→ ABOUT THIS EXERCISE: Only lines with the string "height" should be returned from the data below.

→ ENTRIES PROVIDED:
+ + + + +
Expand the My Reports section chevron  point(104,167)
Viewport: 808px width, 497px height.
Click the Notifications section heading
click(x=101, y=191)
+ + + + +
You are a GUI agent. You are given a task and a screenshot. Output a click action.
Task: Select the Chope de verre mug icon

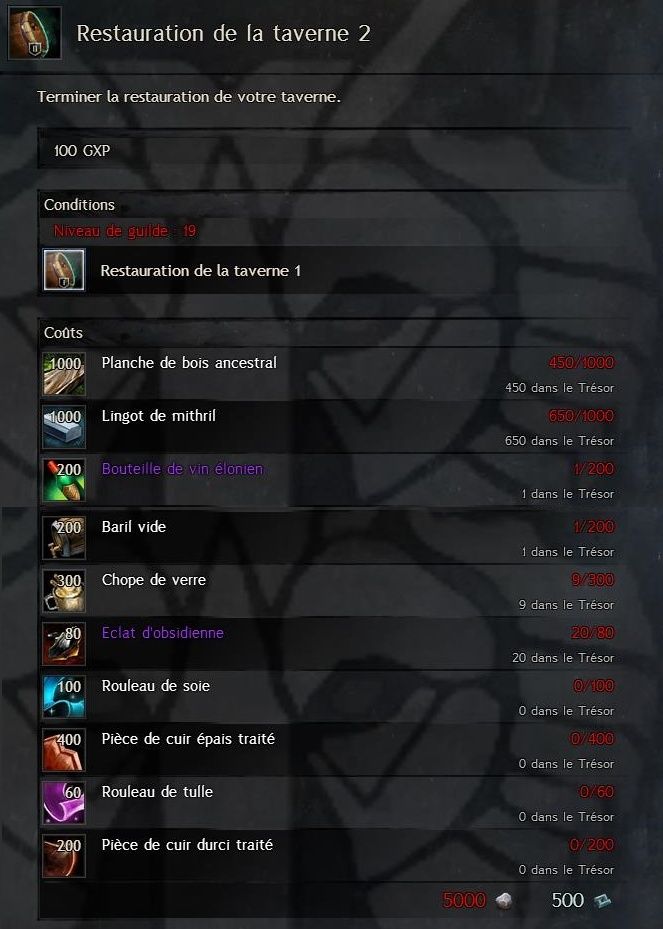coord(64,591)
+ + + + +
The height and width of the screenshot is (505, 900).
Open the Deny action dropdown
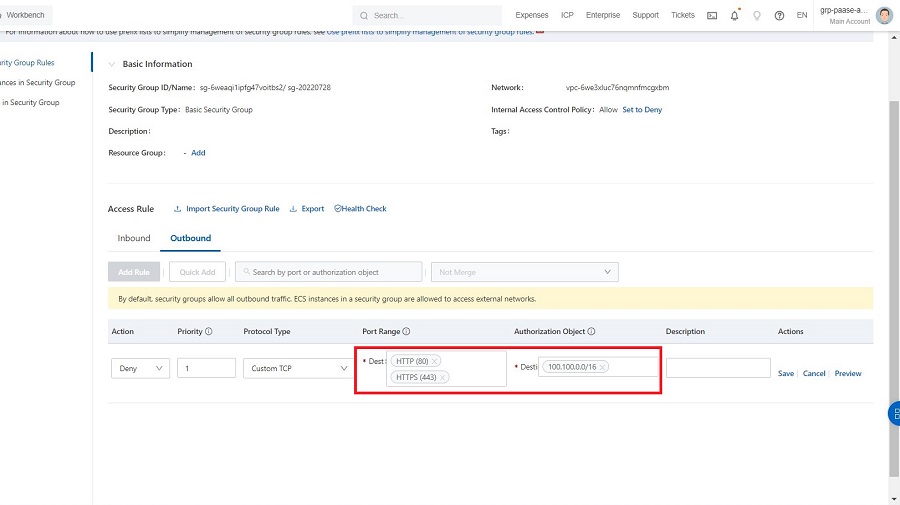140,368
+ + + + +
→ SOLUTION:
Viewport: 808px width, 497px height.
The height and width of the screenshot is (505, 900).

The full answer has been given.